**SELECTED EXTRACT**:
----------------

Sunday, March 10, 2002

"Have you ever seen a black person?"

This is a kind of church filled entry... Feel free to skip it, except you will mis a rich opportunity to laugh at me in the first part of this entry.

Today in church, we had another guest rector. A South African who is assistant pastor in a northern suburb of Boston. He brought his two grandsons, who were immediately embraced and well liked by all the kids. They were in fifth and third grade. Very fun morning.

When the pastor did the children's sermon, he invited up all the kids to sit by his feet. His back was to me, and I could have sworn on a stack of any print publication in that building at that time that he asked spryly and gingerly "Have you ever seen a black person before?" as the opening question to his remarks.


What! Did I just hear that? No, I didn't. I couldn't have. One of the kids said "Yes, I saw one on the street once."

Oh please. Tell me I'm not hearing this. The rector then asked, "What do black people do all day?"

"They beg for money sometimes with a cup," answered one child.

Oh my Lord. No.

"They walk with a cane and sometimes have a guide dog."


Okay, now I know I didn't hear black person. It was BLIND person.

----------------

**STORED RECORDS**:
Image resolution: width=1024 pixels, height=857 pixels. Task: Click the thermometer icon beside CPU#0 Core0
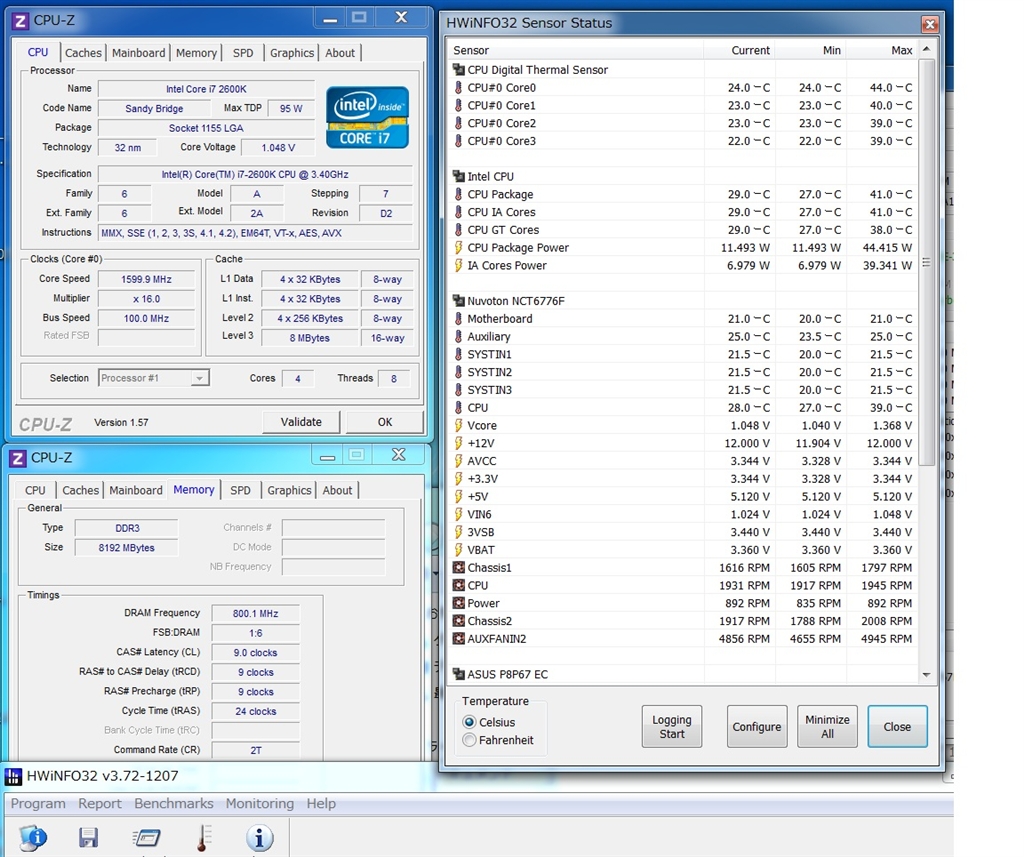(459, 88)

----------------

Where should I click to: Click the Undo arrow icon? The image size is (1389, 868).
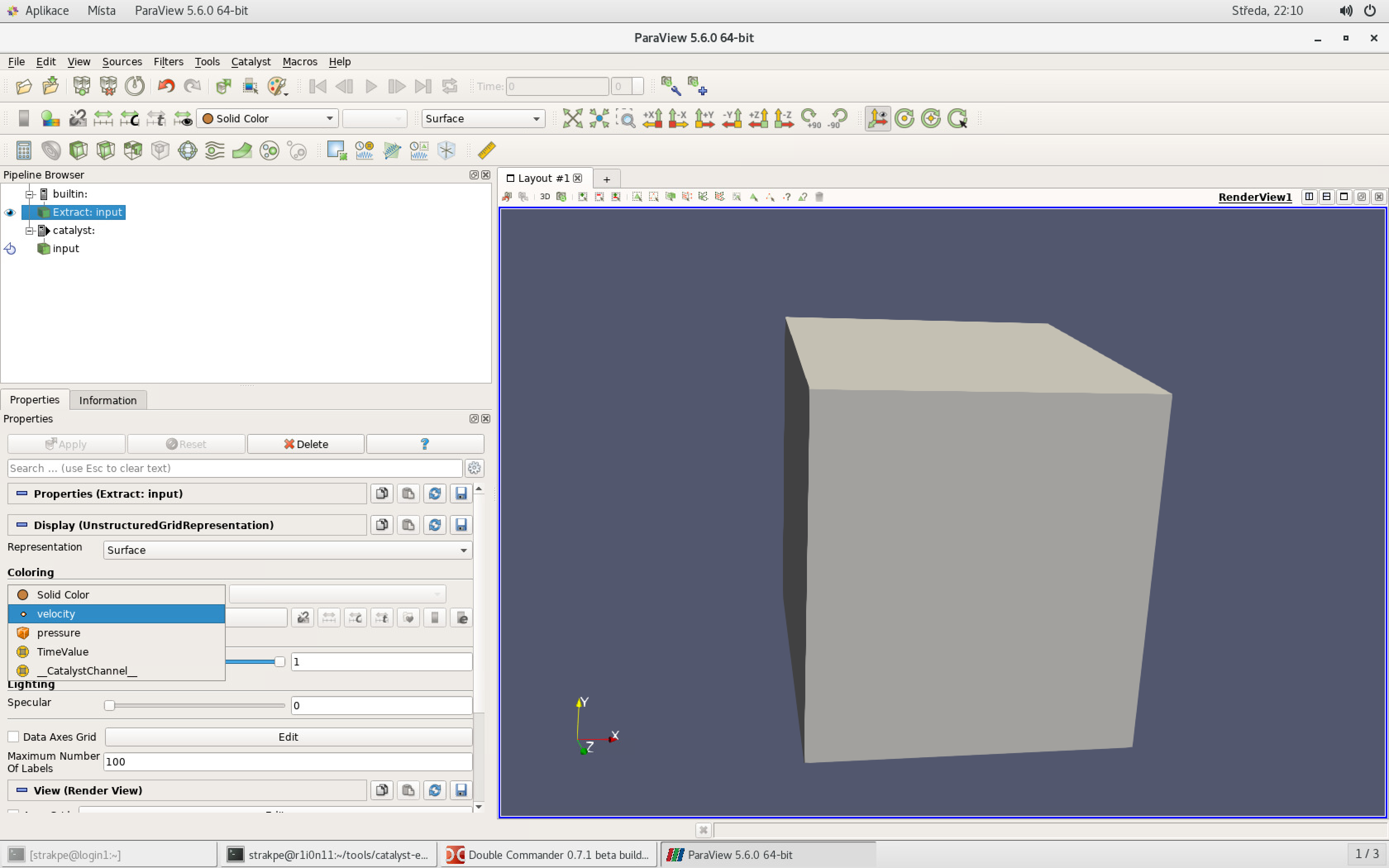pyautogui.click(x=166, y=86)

----------------

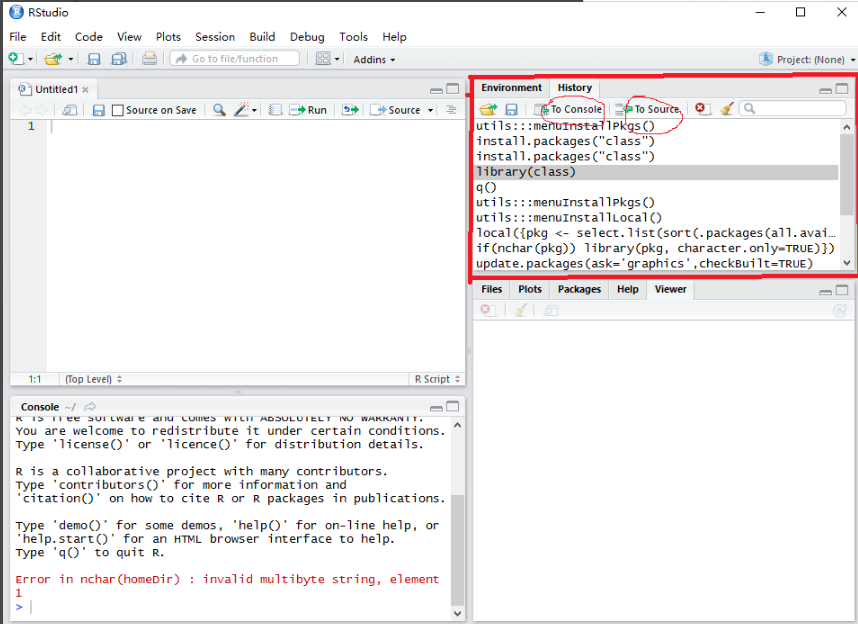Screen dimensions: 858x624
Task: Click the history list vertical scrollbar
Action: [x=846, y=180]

----------------

**INSTRUCTIONS**:
(a) In the church blog entry, what grades were the guest rector's two grandsons in?
(b) Say whether each statement agrees with the church blog entry, answering yes or no and quoting the deciding words: (i) the guest rector was from South Africa; (ii) the guest rector faced the writer during the children's sermon; (iii) the guest rector brought two granddaughters with him.
(c) Continue the church blog entry from the point where it stops.

**RESULTS OF THE EXERCISE**:
(a) They were in fifth and third grade.

(b)
(i) Yes: "A South African who is assistant pastor in a northern suburb of Boston."
(ii) No: "His back was to me"
(iii) No: "He brought his two grandsons"

(c)
Oh my God. I'm such an idiot. I was so relieved that the line of questioning wasn't exposing how culturally insensitive our congregation is, but instead exposed the fact that I am culturally biased, had a certain anticipation for what was going to come out of his mouth, and I need a friggin' hearing aid. Now. All this combined with his accent caused me to make a big mental hiccup.

I'm a jackass.

It was a very good service. The pastor was very pleased to hear of our friendship with Jen and Alan in Durban, RSA, and he was an enthusiastic pastor with a kind heart. Overall, the best substitute pastor we've had.

His time spent at communion was slow and serious, very caring and humble. Our last pastor rifled through communion like it was a race, the long prayer at the beginning "In the night in which he was betrayed he took the cup saying..." was a jumble of words that no one could follow. Combined with a heavy Australian accent, if you weren't reading along, you may as well just file your nails and not bother.

This pastor had an equally thick accent, as evidenced by my mishap in hearing above, but he spoke with a slow gait, and knelt down and did all sorts of things that made you just want to watch as he went through the process. He holds the act of celebrating communion very seriously... It was lovely. I am glad he was with us.

The organ concert last night was very well attended. Packed house, with childcare next door in the church hall so parents could enjoy the service. The organist and his wife were the stars... and let me tell you, that woman can sing. Amazing. High C on Bach's "Alleluia" at the end. She cracked me up though. She came out when it was time to do her first solo in this gorgeous purple velvet dress (which she purchased for 20 bucks at the local salvage/seconds store "Building 19") and had on shiny white satin gloves that went all the way up her arms, and this huge black velvet hat.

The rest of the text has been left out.